Exploring the lived experiences of adults using home enteral nutrition and their caregivers: A meta‐aggregation qualitative systematic review
Why this work is in the frame
A frame that forgets how it found something cannot be audited. These are the routes that admitted this work.
Bibliographic record
Abstract
Home enteral nutrition (HEN) provides nutrition through a tube to individuals at home who cannot meet their needs by mouth. Systematic reviews have explored the experiences of HEN subpopulations, such as those with head and neck cancers. Given HEN services care for adults with various underlying conditions, a synthesis of the experiences of all adults using HEN and their caregivers is warranted. The purpose of this study is to summarize the experiences of HEN adult users and their caregivers regardless of underlying condition. Medline, PsychINFO, EmBase and CINAHL were systematically searched in January 2024. Studies with qualitative results and adult participants and focused on HEN were included. Studies with participants in nursing facilities, results using word counts, or not in English were excluded. Study quality was assessed using the Johanna Briggs Institute (JBI) qualitative checklist. Study design and participants' details were extracted. Themes were collated using the JBI meta-aggregative method. Forty studies (n = 732) were included. Three synthesized findings were identified: positive experiences (very low ConQual score), negative experiences (low ConQual score), and facilitators and coping mechanisms (moderate ConQual score).
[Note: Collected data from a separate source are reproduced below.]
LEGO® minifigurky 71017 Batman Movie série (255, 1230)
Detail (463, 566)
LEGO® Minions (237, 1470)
Although more negative than positive experiences were reported, users and caregivers who developed coping mechanisms or accessed supports viewed HEN as a worthwhile experience. Those with few supports or coping mechanisms did not. Based on this review, it is proposed that before starting HEN, users and caregivers should be made aware of the available supports and coping mechanisms. As negative experiences arise, healthcare providers should help users and caregivers access supports to improve their experiences.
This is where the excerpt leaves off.